FIGURE 3. — **Okadaic acid induces cyclin B1 and securin degradation.** A, immunoblot for cyclin B1 and securin in which eggs were treated with 7% ethanol for 7 min to parthenogenetically activate them, or incubated with 400 μm OA for the times indicated. GAPDH was used as loading control. The blot is representative of two other independent blots with 50 eggs per lane, and times are relative to OA or ethanol addition. B, fluorescence in eggs microinjected with fluorescent protein labeled cyclin B1 or securin cRNA as indicated. At 0 h, eggs were incubated with OA or with no OA additions. At hourly intervals, the loss in fluorescence measured in OA-treated eggs is measured as a percentage of the non-treated eggs. To allow comparison among eggs, all fluorescence reading were normalized (F_t/F_max × 100). Plots are mean ± S.D. *Error bars*, n = 50 per time point. **, p < 0.05; ***, p < 0.005.
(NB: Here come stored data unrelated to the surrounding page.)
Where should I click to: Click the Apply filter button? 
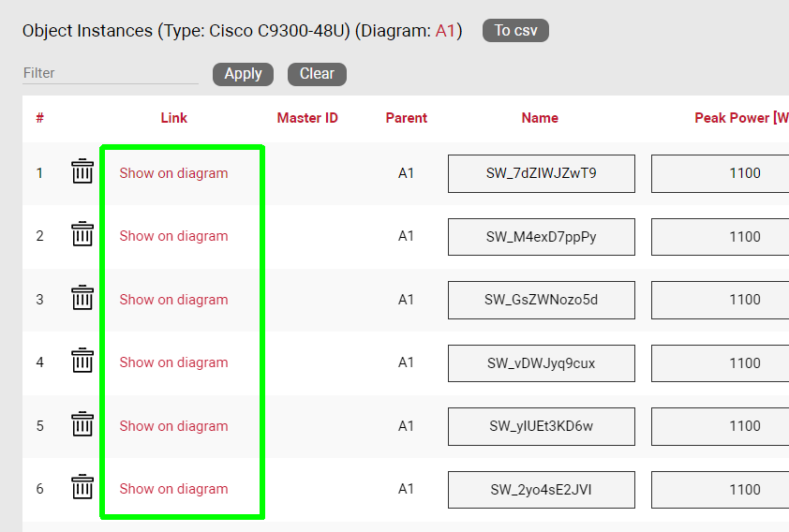tap(243, 74)
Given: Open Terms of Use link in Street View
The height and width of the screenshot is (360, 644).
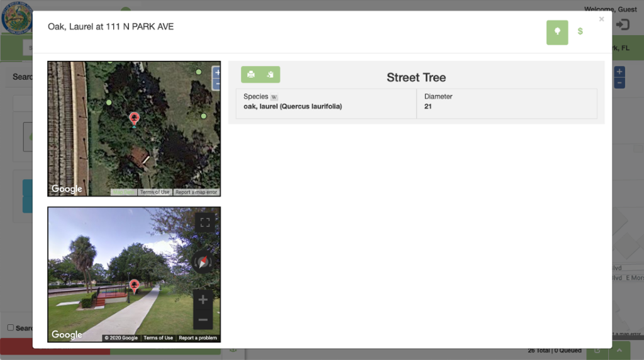Looking at the screenshot, I should (158, 338).
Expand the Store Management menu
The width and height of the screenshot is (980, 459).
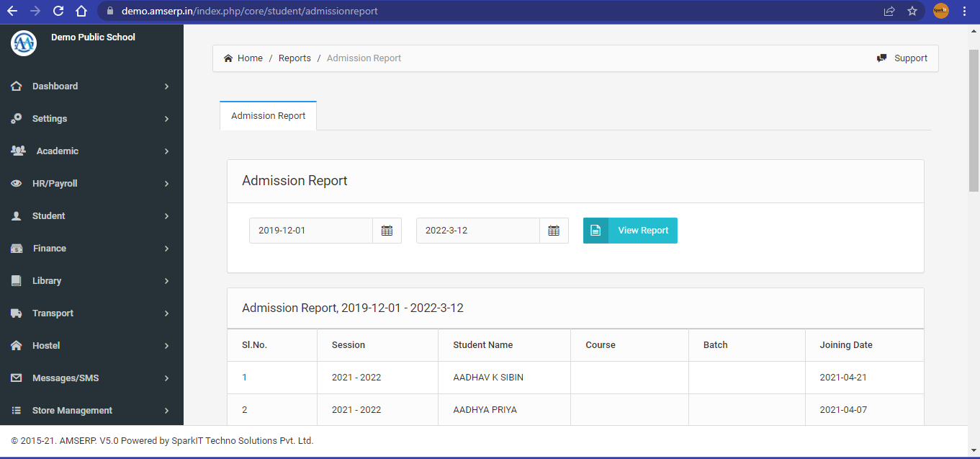[168, 410]
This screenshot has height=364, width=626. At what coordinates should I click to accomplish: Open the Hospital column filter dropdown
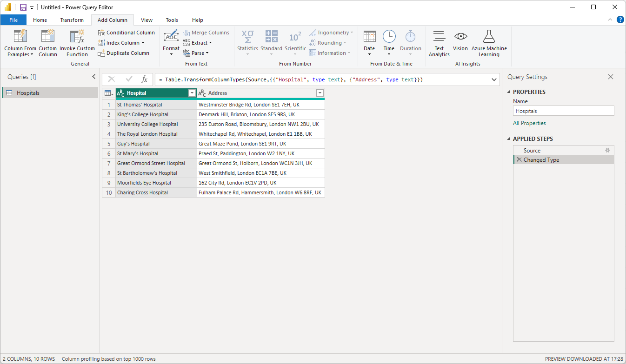tap(192, 93)
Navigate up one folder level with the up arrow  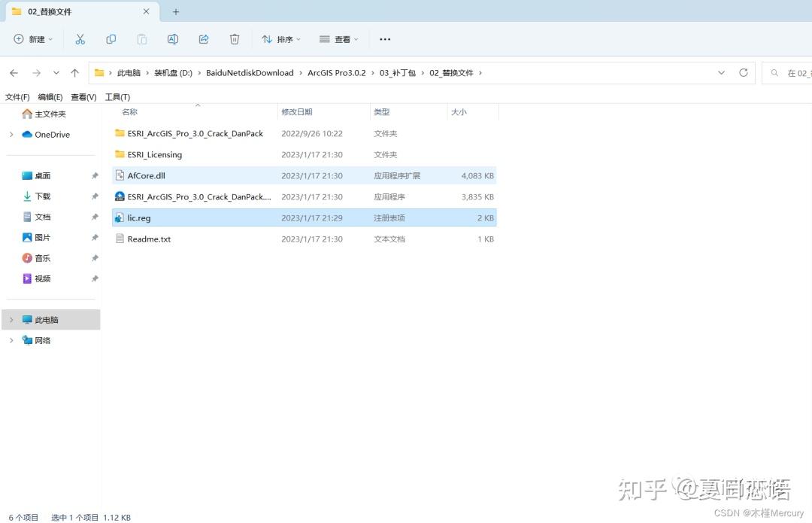73,72
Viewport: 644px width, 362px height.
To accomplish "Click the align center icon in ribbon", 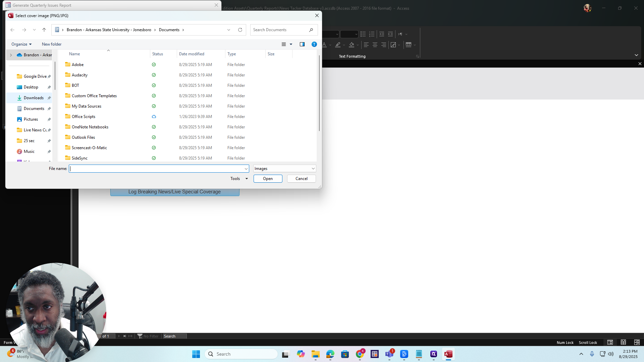I will pyautogui.click(x=375, y=45).
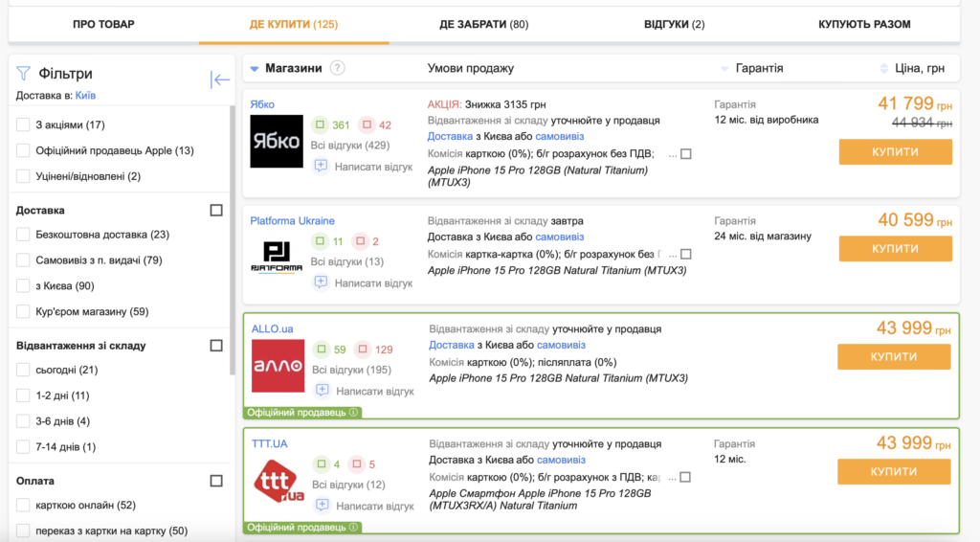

Such observations on endogenous proteins could also be observed in real-time measurements of fluorescent protein-tagged cyclin B1 and securin (Fig. 3B). In these experiments, eggs were microinjected with cRNA to either cyclin B1- or securin-fluorescent protein (YFP or GFP), and fluorescence was measured following OA addition. Loss of both fluorescent protein-tagged cyclin B1 and securin was first apparent at 3 h after OA addition, in agreement with endogenous proteins. However, endogenous protein was far more rapidly degraded than these expressed proteins (compare Fig. 3, A and B), and this was presumed to be due to the increased amount of APC/C substrate when these exogenous proteins are expressed as well as continued cRNA translation during the period of degradation.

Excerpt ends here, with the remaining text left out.